This is an issue we discuss a lot in Brexitland with regards the British context too. One difficult feature of identity conflicts is that they are battles over values and social norms - and people find it hard to compromise with/engage those they perceive as norm violators. https://twitter.com/RyanLizza/status/1327584367015813120
This is perfectly understandable - values and (for example) anti-racism norms are central to many people's political identities and priorities. But it poses significant electoral probs if a party needs support from voters who do not share such norms in same form in order to win
In Britain, as in the US, "political correctness gone mad" is very much the battle cry on both sides of this argument. Used by identity conservatives to articulate what alienates them.

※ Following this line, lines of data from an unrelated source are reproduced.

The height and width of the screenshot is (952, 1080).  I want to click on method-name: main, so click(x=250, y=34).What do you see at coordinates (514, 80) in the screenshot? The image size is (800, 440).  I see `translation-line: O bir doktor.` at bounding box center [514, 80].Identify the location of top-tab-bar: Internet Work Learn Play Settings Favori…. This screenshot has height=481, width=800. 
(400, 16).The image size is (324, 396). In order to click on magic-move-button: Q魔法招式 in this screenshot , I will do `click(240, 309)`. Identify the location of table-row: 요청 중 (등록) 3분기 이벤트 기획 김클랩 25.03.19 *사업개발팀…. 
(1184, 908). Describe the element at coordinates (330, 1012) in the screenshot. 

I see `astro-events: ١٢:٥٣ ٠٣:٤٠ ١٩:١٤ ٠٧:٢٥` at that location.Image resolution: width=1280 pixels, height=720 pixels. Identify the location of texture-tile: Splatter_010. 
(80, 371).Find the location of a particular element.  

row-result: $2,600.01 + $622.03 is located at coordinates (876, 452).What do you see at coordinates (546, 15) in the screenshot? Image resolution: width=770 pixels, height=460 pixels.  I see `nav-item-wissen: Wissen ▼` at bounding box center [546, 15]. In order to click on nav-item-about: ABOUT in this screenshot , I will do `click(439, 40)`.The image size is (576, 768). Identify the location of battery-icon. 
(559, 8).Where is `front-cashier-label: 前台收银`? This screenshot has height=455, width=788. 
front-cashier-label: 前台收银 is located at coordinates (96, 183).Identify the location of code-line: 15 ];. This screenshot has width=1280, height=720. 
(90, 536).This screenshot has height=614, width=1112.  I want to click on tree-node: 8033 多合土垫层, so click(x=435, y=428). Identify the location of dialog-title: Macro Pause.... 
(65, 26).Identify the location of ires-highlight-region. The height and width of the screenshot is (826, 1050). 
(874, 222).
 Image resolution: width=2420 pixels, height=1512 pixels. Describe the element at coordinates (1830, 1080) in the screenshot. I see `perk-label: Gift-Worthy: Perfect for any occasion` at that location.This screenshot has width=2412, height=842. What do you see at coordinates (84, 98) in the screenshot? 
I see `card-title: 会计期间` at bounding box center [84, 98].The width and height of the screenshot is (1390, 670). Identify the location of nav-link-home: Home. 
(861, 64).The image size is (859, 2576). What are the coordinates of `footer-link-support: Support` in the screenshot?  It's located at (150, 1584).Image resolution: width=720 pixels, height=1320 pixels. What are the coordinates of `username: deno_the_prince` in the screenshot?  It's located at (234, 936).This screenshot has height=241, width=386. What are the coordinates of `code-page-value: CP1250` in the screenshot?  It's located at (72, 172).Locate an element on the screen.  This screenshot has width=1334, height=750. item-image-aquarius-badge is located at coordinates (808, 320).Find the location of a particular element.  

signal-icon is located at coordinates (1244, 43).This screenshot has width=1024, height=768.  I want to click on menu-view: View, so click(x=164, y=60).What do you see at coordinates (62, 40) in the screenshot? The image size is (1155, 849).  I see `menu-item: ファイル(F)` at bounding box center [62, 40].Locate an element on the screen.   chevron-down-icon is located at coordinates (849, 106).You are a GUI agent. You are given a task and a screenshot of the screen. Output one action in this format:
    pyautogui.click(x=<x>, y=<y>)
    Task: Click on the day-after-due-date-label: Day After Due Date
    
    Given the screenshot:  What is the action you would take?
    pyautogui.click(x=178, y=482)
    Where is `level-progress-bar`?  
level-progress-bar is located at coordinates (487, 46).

Used dismissively, by identity liberals to denigrate what they regard as an imagined complaint
"Political correctness is thinking you're better than someone else - it is *correcting* someone - people feel looked down upon".
I think that flags up one of the issues here - a status inequality dynamic keenly felt by identity conservatives yet often invisible to ID liberals
Isn't this always the case with status hierarchies? Those who are high status perceive their values and worldviews as "normal", and see condemning deviance from these as just, while those who are low status perceive themselves as looked down upon and marginalised?
Worth underlining that such status dynamics can generate important political frictions *even if there are powerful arguments in favour of the positions held by high status people*. Something can be both a just political goal and a badge of status/group identity at the same time.